Galeria Fortes Vilaça is pleased to inaugurate the exhibition drunkenmasters, which brings together three influential names in contemporary British art: Angus Fairhurst, Cerith Wyn Evans, and Liam Gillick. The show integrates painting, collage, sculpture, installation, and a happening.
It was the young São Paulo artist Tiago Carneiro da Cunha who gave the show its name-the three artists were his tutors at Goldsmiths College in London-borrowing from the world of martial arts the term drunkenmasters, a reference to a type of kung fu in which the fighter makes "drunken" movements in order to confuse and disarm his adversary. In spite of the decadence and glamour implied by the term, here it refers to the zigzag that these artists have created in the trajectory of their careers, resorting to practices external to the visual arts (music, literature, film) in shaping the body of their work. The construction of polyphonic meanings is at the core of these artists' production, which makes the audience abandon familiar ways to enter a labyrinth of references and unexpected places.

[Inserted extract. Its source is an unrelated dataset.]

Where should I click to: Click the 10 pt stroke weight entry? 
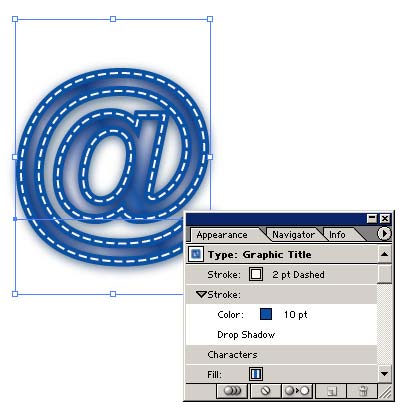295,314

More often seen in biennials than in the scandalous group shows of New British Art, these three artists produce British art with less sensationalism and of the highest quality. Masters of the intellectual thought behind the noise of their colleagues' production, they differ in a long history of influences and collaborations. Wyn Evans worked with the film director Derek Jarman and choreographer Michael Clark, and participated in films and photos of Sam Taylor-Wood. Gillick has an established reputation as a writer, an author of texts in which he elaborates on his own work, develops critical theories of various other artists, analyzes the ecosystems of art, and also publishes fiction. For years Fairhurst has collaborated intensely with Damien Hirst and Sarah Lucas, most recently in the exhibition In-a-Gadda-da-Vidda (In the Garden of Eden) in the Tate Britain. He has also formed a rock band with Wyn Evans years ago.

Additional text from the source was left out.